Membership in the church is founded on true beliefs found in the Scriptures.
The Scriptures are what are to frame our thinking about the church the world and who we are.
2 Timothy 3:16 “All Scripture is breathed out by God and profitable for teaching, for reproof, for correction, and for training in righteousness,”
Christian Smith goes on to say regarding why he believes the home and not the church is where people develop more of their beliefs in our current society according to his research.
Home and family, however, are no longer institutions that support the community. They become instead something like “incubators of possibilities.” The private sphere of family is where identities are most profoundly formed, where authentic life concerns are worked
Smith, Christian; Adamczyk, Amy. Handing Down the Faith (pp. 75-76). Oxford University Press. Kindle Edition.
This may be happening
And this may be the case in America.
But as the Lord instructs us we are to be cultivating the Faith in both the family and the church.
Through attendance of the worship servcie on the Lords Day the 4th Commandment.
And Gods instructions to Fathers and Mothers to teach the scriptures to their children when they rise and when they walk and when they lie down at night.
Deuteronomy 6:7 “You shall teach them diligently to your children, and shall talk of them when you sit in your house, and when you walk by the way, and when you lie down, and when you rise.”
Exodus 20:8–11 ““Remember the Sabbath day, to keep it holy. Six days you shall labor, and do all your work, but the seventh day is a Sabbath to the Lord your God. On it you shall not do any work, you, or your son, or your daughter, your male servant, or your female servant, or your livestock, or the sojourner who is within your gates. For in six days the Lord made heaven and earth, the sea, and all that is in them, and rested on the seventh day. Therefore the Lord blessed the Sabbath day and made it holy.”
Smith goes on to say
“Finally, people and religions develop not through participation, solidarity, and the engagement of communal practices, but through self-reflexivity, self-growth, and self-expression.”
Smith, Christian; Adamczyk, Amy. Handing Down the Faith (p. 76). Oxford University Press. Kindle Edition.
So what is he saying here. that your beliefs are what you do, what you practice and not just what you do in public.
James 2:18 “But someone will say, “You have faith and I have works.” Show me your faith apart from your works, and I will show you my faith by my works.”
Smith also comments on Marriage as once being the so called institutional Norm. He says
“The new emphasis on choice means, for example, that those who want a “traditional” marriage and family must now make an intentional decision to do that and so “have tradition” rather than simply by default be traditional.”
Smith, Christian; Adamczyk, Amy. Handing Down the Faith (p. 77). Oxford University Press. Kindle Edition.
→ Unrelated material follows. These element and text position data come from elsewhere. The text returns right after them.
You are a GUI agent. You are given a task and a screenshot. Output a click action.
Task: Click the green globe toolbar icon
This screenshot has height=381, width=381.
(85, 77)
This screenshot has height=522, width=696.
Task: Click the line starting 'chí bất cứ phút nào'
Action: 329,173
Some of the social changes during the twentieth century that helped cause the broad shift from religion as a communal solidarity project to being a personal identity accessory include the mass production of and popular access to automobiles in the early century; the massive expansion of advertising-driven, mass-consumer capitalism; rapid postwar suburbanization; the triumph of therapeutic culture; the decline in religious denominational loyalties; the cultural mainstreaming of American Catholicism since the 1960s; the growing distrust by Americans of all formal social institutions since the 1960s; the rapid rise of two-income households since the 1970s (that is, the decline of the midcentury ideal of one male breadwinner + a stay-at-home housewife); the decline and emptying of town and city downtown commercial and community areas since the 1970s resulting from the rise of shopping centers, malls, and big box store commerce; the increase in work hours and decrease in leisure time in the late twentieth century; the digital revolution and rise of social media since the 1990s; and the diffuse cultural influence of postmodern suspicion, skepticism, and identity fluidity since the 1990s, among other influences.24
Smith, Christian; Adamczyk, Amy. Handing Down the Faith (p. 80). Oxford University Press. Kindle Edition.